Vesicular stomatitis Indiana virus cDNA and Antigen

Vesicular stomatitis Indiana virus (VSIV) is a virus that causes a contagious disease primarily affecting livestock, including horses, cattle, sheep, goats, and swine. It is an arthropod-borne virus belonging to the family Rhabdoviridae, and can be spread by biting midges, black flies, and mosquitoes. The virus is endemic to the United States and occurs sporadically in other parts of North and South America. Infected animals may show signs of fever, oral lesions, and lameness. In rare cases, humans may become infected and experience flu-like symptoms; however, this is very rare. Currently, there is no vaccine or specific treatment for VSIV, and the best way to protect livestock is to reduce exposure to biting insects.

Vesicular stomatitis Indiana virus (VSI) is a member of the family Rhabdoviridae and is the etiological agent of vesicular stomatitis, a disease that primarily affects cattle, horses, and swine. VSI antigen is a protein found in the virus that can be used in laboratory diagnosis of the virus. It is also used in the development of vaccines and other treatments. The antigen can be extracted from the virus itself or produced in a lab using recombinant technologies.

Vesicular stomatitis Indiana virus (VSIV) is a single-stranded, negative-sense, non-segmented RNA virus in the Rhabdoviridae family. The VSIV genome is approximately 11,000 nucleotides in length and contains five genes that encode for the viral proteins. These genes are the nucleocapsid (N) gene, phosphoprotein (P) gene, matrix (M) gene, glycoprotein (G) gene, and the large (L) gene. These genes are arranged in the following order: N-P-M-G-L. The VSIV genome also contains several non-coding intergenic regions and a polyadenylation signal at the 3’ end of the genome.

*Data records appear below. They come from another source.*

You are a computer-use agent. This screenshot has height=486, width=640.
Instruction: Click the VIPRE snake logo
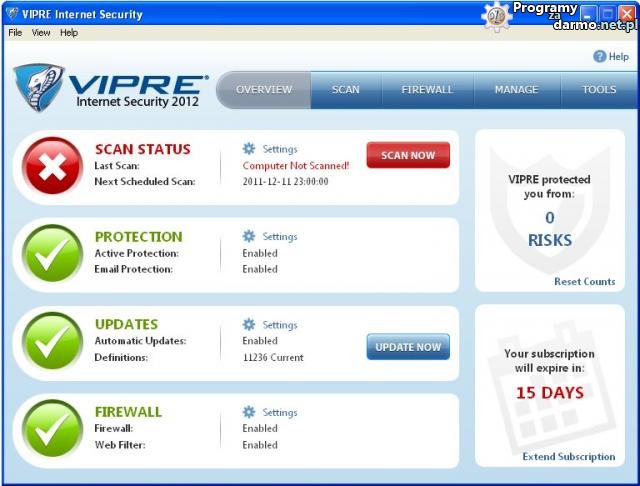39,88
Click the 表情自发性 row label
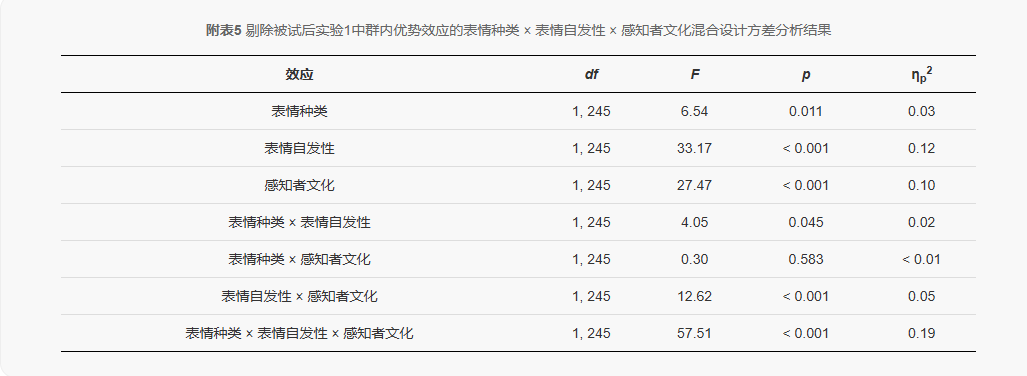This screenshot has height=376, width=1027. click(299, 149)
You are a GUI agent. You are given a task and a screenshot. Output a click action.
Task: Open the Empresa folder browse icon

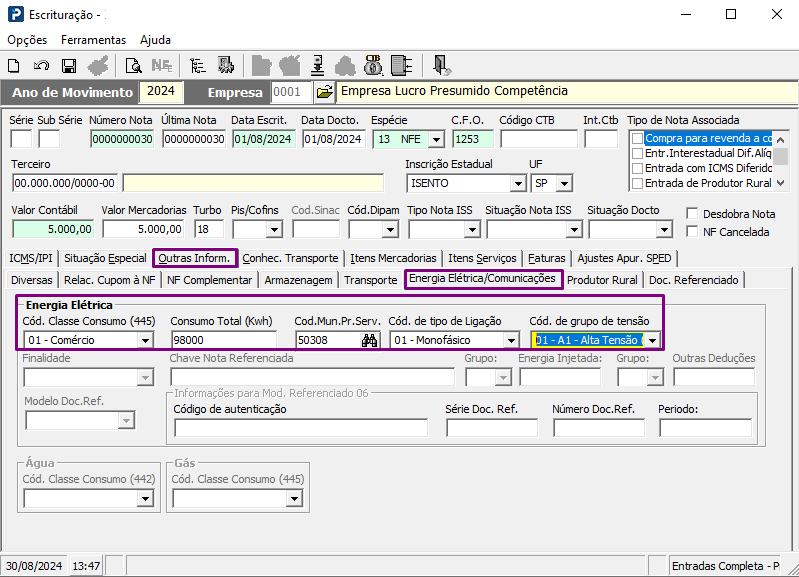324,92
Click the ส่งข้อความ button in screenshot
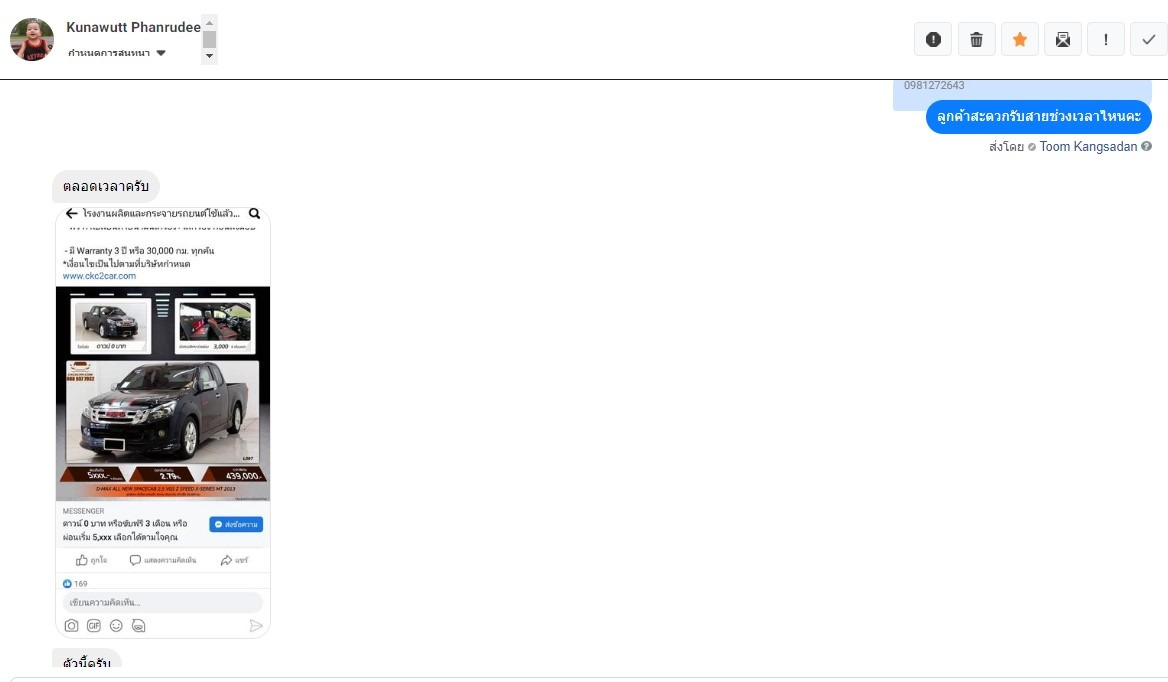This screenshot has height=682, width=1168. pyautogui.click(x=236, y=524)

The M protein of VSIV is a viral structural protein that forms a helical structure around the viral RNA genome. It plays a critical role in the assembly and budding of new virus particles from the host cell membrane. The glycoprotein of VSIV is essential for viral entry and is involved in the fusion of the virus envelope with the host cell membrane. The glycoprotein is also a target for the host immune response and plays a crucial role in the virulence of the virus.

The phosphoprotein of VSIV is an essential component of the viral RNA polymerase complex and is involved in regulating the transcription and replication of the viral RNA genome. It also plays a critical role in counteracting the host antiviral response, allowing the virus to replicate and spread.

Understanding the structure and function of the M protein, glycoprotein, and phosphoprotein of VSIV is essential for developing effective antiviral treatments and vaccines against the virus. Studies of these viral proteins have also provided insights into the replication mechanisms of other related viruses, leading to the development of new antiviral therapies for a range of viral infections.

Overall, the M protein, glycoprotein, and phosphoprotein of VSIV are all critical components of the virus replication cycle and are essential targets for developing antiviral therapies against the virus.

The use of recombinant proteins/cDNA in academic research and therapeutic applications has skyrocketed. However, in heterologous expression systems, successful recombinant protein expression is dependent on a variety of factors, including codon preference, RNA secondary structure, and GC content. When compared to pre-optimization, more and more experimental results demonstrated that the expression level was dramatically increased, ranging from two to hundred times depending on the gene. Bioclone has created a proprietary technology platform that has resulted in the creation of over 6,000 artificially synthesized codon-optimized cDNA clones (cloned in E. coli expression Vector), which are ready for production of the recombinant proteins.